(Records excerpted from a collection)
- - - - -

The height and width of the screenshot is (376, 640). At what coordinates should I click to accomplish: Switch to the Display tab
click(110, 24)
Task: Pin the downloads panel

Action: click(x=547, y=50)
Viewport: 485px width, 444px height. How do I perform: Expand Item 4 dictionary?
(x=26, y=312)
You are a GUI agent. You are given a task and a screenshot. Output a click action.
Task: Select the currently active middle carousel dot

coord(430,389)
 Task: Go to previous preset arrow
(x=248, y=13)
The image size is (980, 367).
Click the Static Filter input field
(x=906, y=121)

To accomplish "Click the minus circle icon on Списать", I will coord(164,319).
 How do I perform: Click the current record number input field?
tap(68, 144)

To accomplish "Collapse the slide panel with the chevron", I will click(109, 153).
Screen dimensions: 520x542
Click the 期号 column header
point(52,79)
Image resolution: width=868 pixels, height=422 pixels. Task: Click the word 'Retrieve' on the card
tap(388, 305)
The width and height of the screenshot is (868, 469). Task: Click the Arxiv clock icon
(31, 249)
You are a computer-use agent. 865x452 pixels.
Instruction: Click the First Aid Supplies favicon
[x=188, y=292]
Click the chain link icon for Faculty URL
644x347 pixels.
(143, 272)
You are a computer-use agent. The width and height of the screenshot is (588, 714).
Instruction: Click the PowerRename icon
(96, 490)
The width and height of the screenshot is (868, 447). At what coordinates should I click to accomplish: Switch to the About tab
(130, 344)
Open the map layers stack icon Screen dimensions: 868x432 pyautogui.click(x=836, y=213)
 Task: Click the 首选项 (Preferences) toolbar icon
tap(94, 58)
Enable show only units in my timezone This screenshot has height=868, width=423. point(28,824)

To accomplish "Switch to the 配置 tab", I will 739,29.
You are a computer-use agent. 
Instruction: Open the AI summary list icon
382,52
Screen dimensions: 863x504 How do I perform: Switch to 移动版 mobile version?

- - - - -

→ **What you need to do**:
The full set of entries above needs to be restated word for word.

→ **Answer space**:
The height and width of the screenshot is (376, 640). At what coordinates should I click to accomplish: Switch to the Display tab
click(110, 24)
Task: Pin the downloads panel

Action: click(x=547, y=50)
Viewport: 485px width, 444px height. How do I perform: Expand Item 4 dictionary?
(x=26, y=312)
You are a GUI agent. You are given a task and a screenshot. Output a click action.
Task: Select the currently active middle carousel dot

coord(430,389)
 Task: Go to previous preset arrow
(x=248, y=13)
The image size is (980, 367).
Click the Static Filter input field
(x=906, y=121)

To accomplish "Click the minus circle icon on Списать", I will coord(164,319).
 How do I perform: Click the current record number input field?
tap(68, 144)

To accomplish "Collapse the slide panel with the chevron", I will click(109, 153).
Screen dimensions: 520x542
Click the 期号 column header
point(52,79)
Image resolution: width=868 pixels, height=422 pixels. Task: Click the word 'Retrieve' on the card
tap(388, 305)
The width and height of the screenshot is (868, 469). Task: Click the Arxiv clock icon
(31, 249)
You are a computer-use agent. 865x452 pixels.
Instruction: Click the First Aid Supplies favicon
[x=188, y=292]
Click the chain link icon for Faculty URL
644x347 pixels.
(143, 272)
You are a computer-use agent. The width and height of the screenshot is (588, 714).
Instruction: Click the PowerRename icon
(96, 490)
The width and height of the screenshot is (868, 447). At what coordinates should I click to accomplish: Switch to the About tab
(130, 344)
Open the map layers stack icon Screen dimensions: 868x432 pyautogui.click(x=836, y=213)
 Task: Click the 首选项 (Preferences) toolbar icon
tap(94, 58)
Enable show only units in my timezone This screenshot has height=868, width=423. point(28,824)

To accomplish "Switch to the 配置 tab", I will 739,29.
You are a computer-use agent. 
Instruction: Open the AI summary list icon
382,52
Screen dimensions: 863x504 How do I perform: Switch to 移动版 mobile version?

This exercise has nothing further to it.